Born in Umarkot, India in 1542, Akbar the Great took over as ruler of the Mughal empire when he was just 14 years old. Although Akbar was born into a Sunni Muslim family, he received an education by two Persian scholars on religious matters, which likely had an impact on his tolerant vision for Mughal society. After several triumphant military conquests, which expanded his empire as far north as modern-day Afghanistan and as far east as Bengal, Akbar began to implement an inclusive approach toward non-Muslims, ushering in an era of religious tolerance based on the Sufi concept of Sulh-e-kul, or “peace to all.”

Despite never learning how to read or write, Akbar the Great was a curious thinker who constantly yearned for knowledge. His son Salim, who would later take the name of Emperor Jahangir, stated that Akbar was “[a]lways associated with the learned of every creed and religion” and always in “intercourse with the learned and the wise.” Throughout his rule, Akbar invited theologians, poets, scholars and philosophers of Christian, Hindu, Jain and Zoroastrian faiths to his court to carry out a dialogue about religion. As his interest in other religions expanded, Akbar amassed a library that consisted of more than 24,000 volumes of Hindi, Persian, Greek, Latin, Arabic and Kashmiri texts.
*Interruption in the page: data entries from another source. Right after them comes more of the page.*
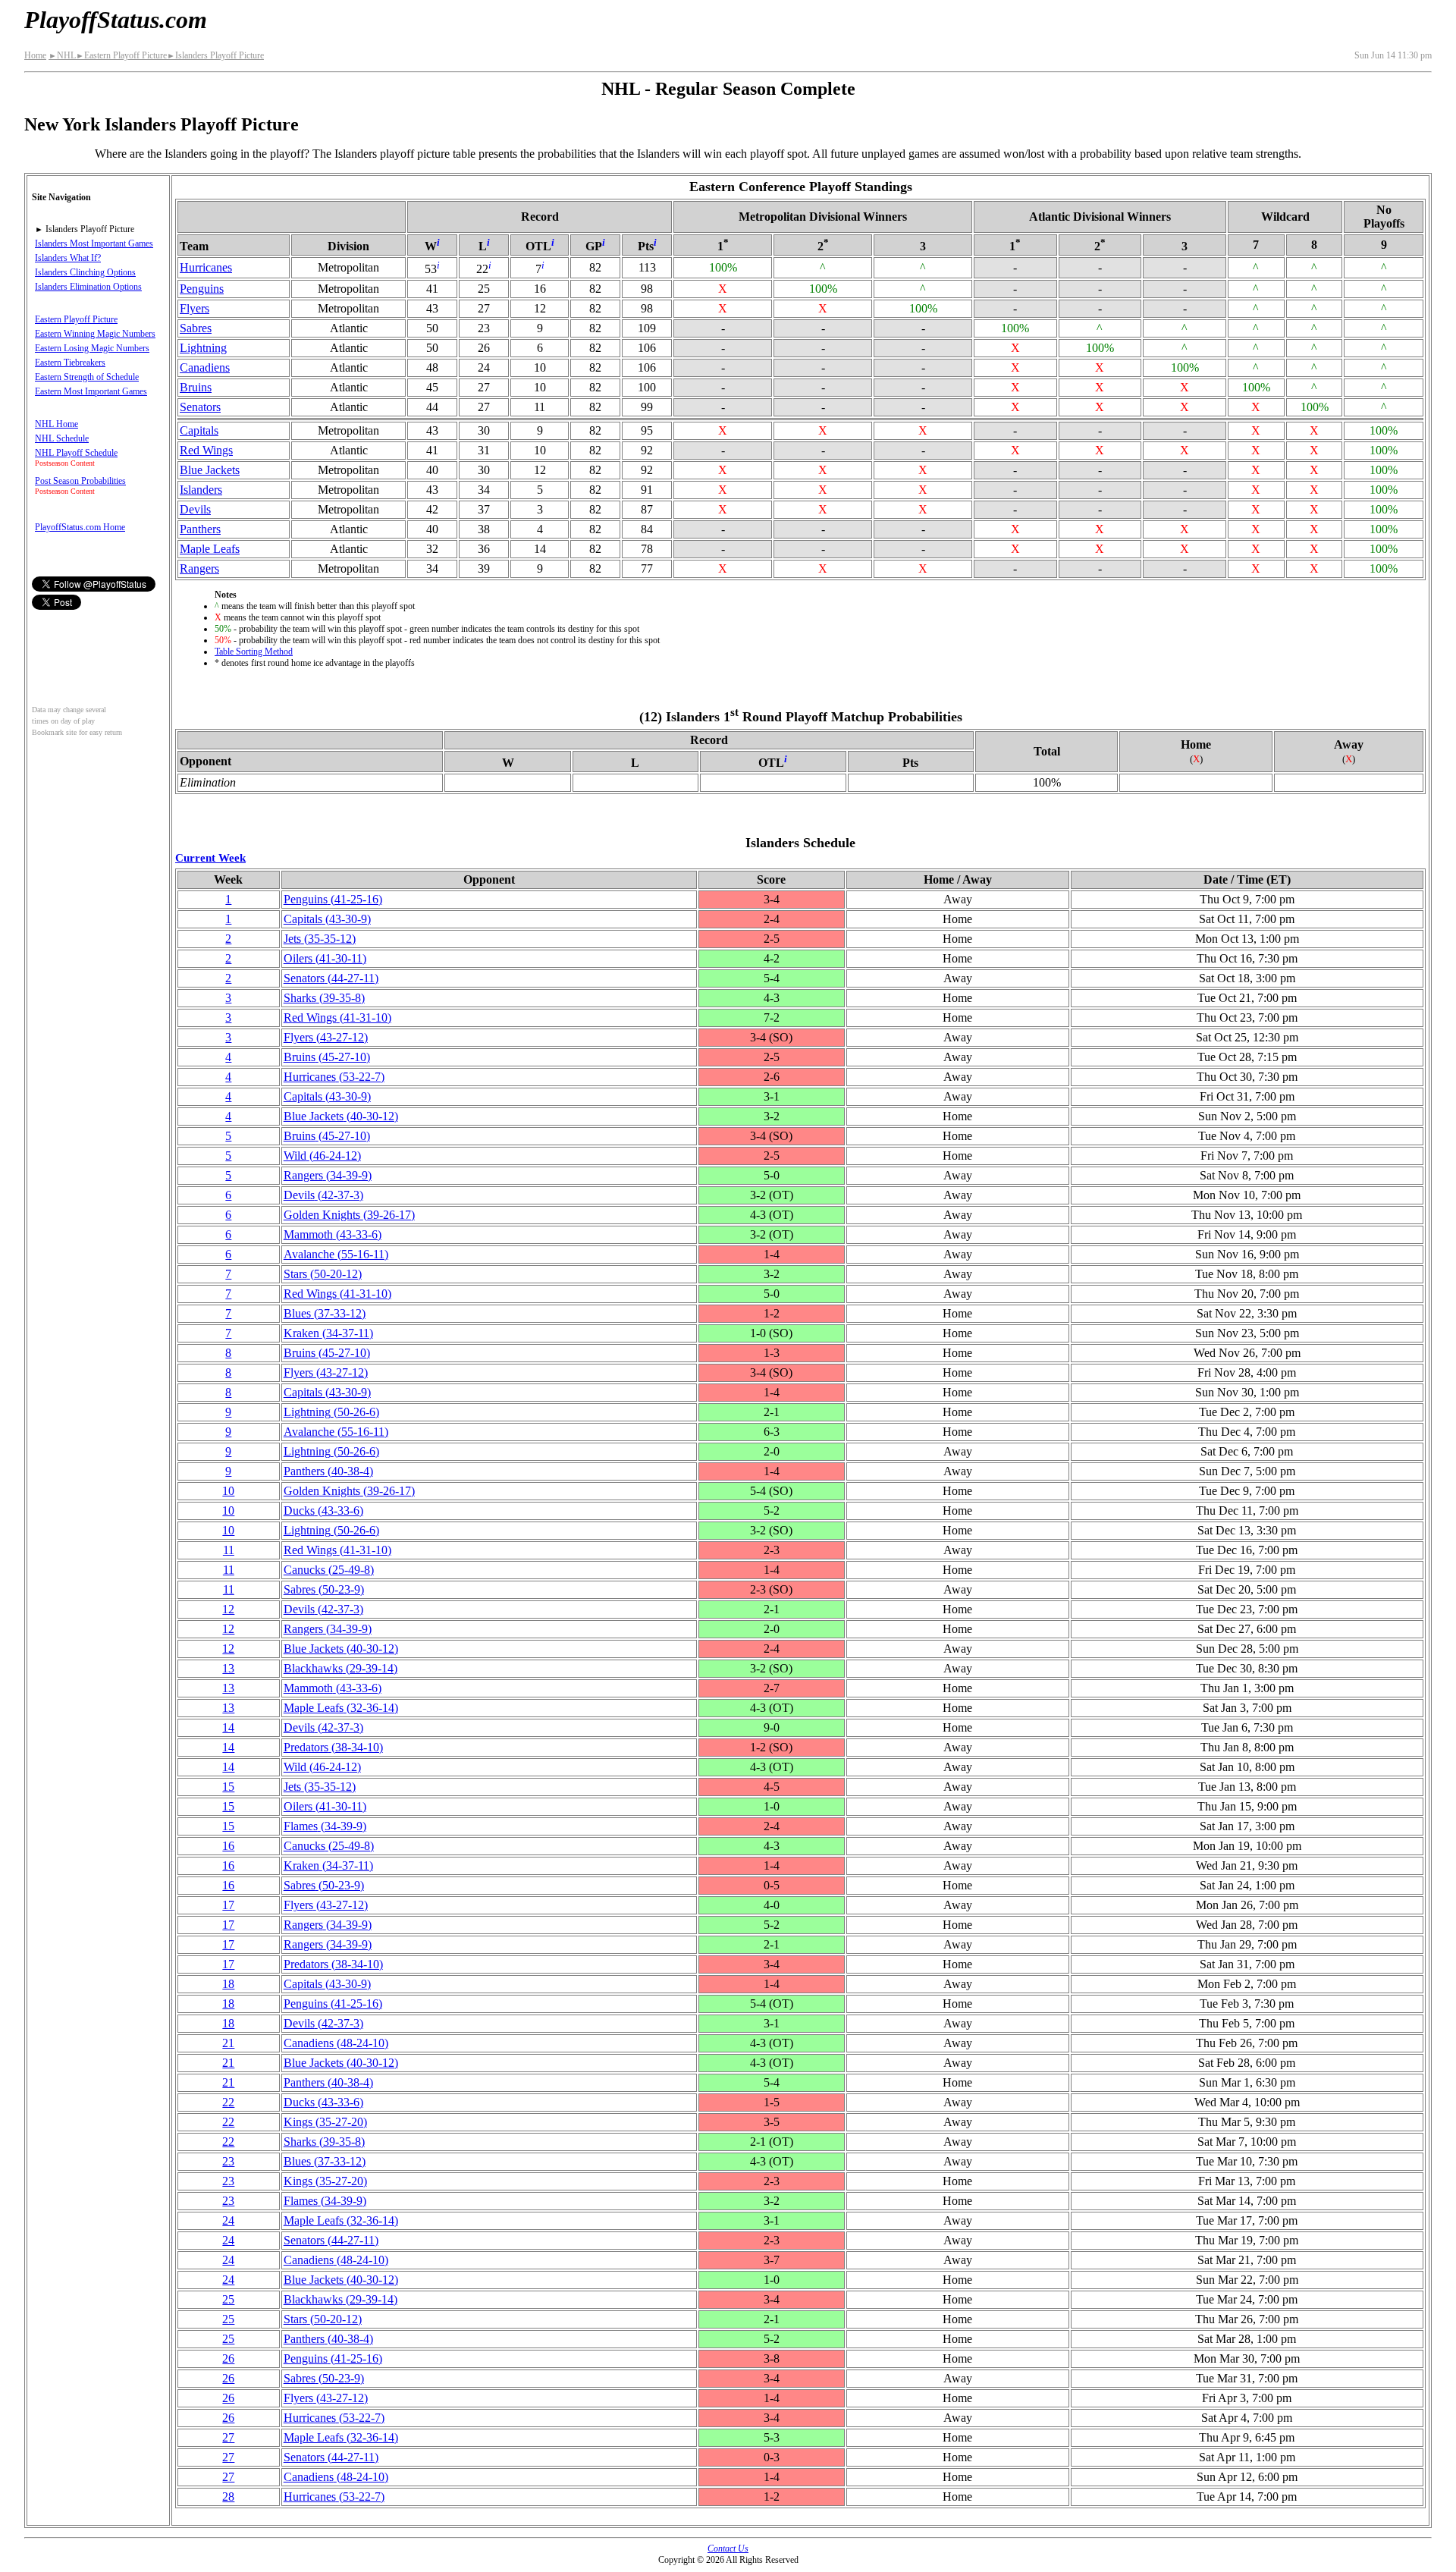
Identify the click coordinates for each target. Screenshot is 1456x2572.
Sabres (196, 328)
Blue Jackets (210, 469)
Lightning (203, 347)
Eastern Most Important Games (91, 391)
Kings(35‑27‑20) (325, 2121)
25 (228, 2299)
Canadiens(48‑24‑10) (336, 2043)
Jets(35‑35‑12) (320, 938)
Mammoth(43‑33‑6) (332, 1234)
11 (228, 1550)
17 (228, 1904)
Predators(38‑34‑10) (333, 1747)
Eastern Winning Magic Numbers (95, 333)
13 (228, 1668)
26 (228, 2358)
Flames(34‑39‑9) (325, 1826)
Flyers (194, 308)
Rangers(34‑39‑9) (328, 1175)
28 (228, 2496)
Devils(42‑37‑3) (323, 1195)
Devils (195, 509)
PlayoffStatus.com (115, 19)
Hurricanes (206, 267)
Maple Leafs (210, 548)
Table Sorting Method (254, 651)
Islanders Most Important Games (94, 243)
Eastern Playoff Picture (121, 55)
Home (35, 55)
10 (228, 1490)
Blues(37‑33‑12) (325, 1313)
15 (228, 1786)
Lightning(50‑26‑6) (331, 1411)
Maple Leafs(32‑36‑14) (341, 1707)
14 (228, 1727)
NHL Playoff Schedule (76, 453)
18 (228, 1983)
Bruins (196, 387)
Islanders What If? (68, 258)
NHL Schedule (62, 438)
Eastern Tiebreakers (70, 362)
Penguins (202, 288)
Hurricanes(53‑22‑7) (334, 1076)
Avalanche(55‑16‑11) (336, 1254)
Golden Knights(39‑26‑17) (349, 1214)
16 (228, 1845)
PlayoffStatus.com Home (80, 527)
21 (228, 2043)
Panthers (200, 529)
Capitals (199, 430)
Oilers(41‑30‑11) (325, 958)
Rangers (199, 568)
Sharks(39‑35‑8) (324, 997)
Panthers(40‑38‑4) (328, 1471)
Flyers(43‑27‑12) (326, 1037)
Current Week (210, 857)
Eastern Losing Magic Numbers (92, 348)
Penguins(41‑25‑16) (333, 899)
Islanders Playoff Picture (215, 55)
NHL (62, 55)
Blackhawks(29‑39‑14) (340, 1668)
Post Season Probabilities (80, 481)
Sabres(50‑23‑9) (324, 1589)
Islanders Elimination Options (88, 286)
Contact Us (728, 2548)
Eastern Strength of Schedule (87, 377)
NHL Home (56, 424)
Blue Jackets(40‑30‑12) (341, 1116)
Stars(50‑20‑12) (323, 1273)
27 (228, 2437)
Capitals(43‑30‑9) (327, 918)
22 (228, 2102)
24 (228, 2220)
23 (228, 2161)
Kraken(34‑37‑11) (328, 1333)
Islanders (201, 489)
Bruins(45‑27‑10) (327, 1056)
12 (228, 1609)
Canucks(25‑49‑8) (329, 1569)
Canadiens (205, 367)
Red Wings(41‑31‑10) (337, 1017)
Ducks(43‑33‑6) (323, 1510)
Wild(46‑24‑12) (322, 1155)
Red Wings (206, 450)
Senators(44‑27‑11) (331, 978)
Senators (200, 406)
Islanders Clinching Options (85, 272)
Akbar was so convinced of the commonalities among religions that he even attempted to unite them in creating his very own religion, known as the Din-e-Ilahi, or “the religion of God.” In borrowing ideas from Sufism, most notably from the scholar Ibn Arabi, Akbar looked at how major religions could be synthesized in their shared belief in the almighty. In creating the Din-e-Ilahi and breaking away from the notion of Islam’s superiority over all other religions, Akbar achieved his single greatest feat: “liberating the [Mughal] state from its domination by the [clerics],” as suggested by leading historian R.S. Sharma.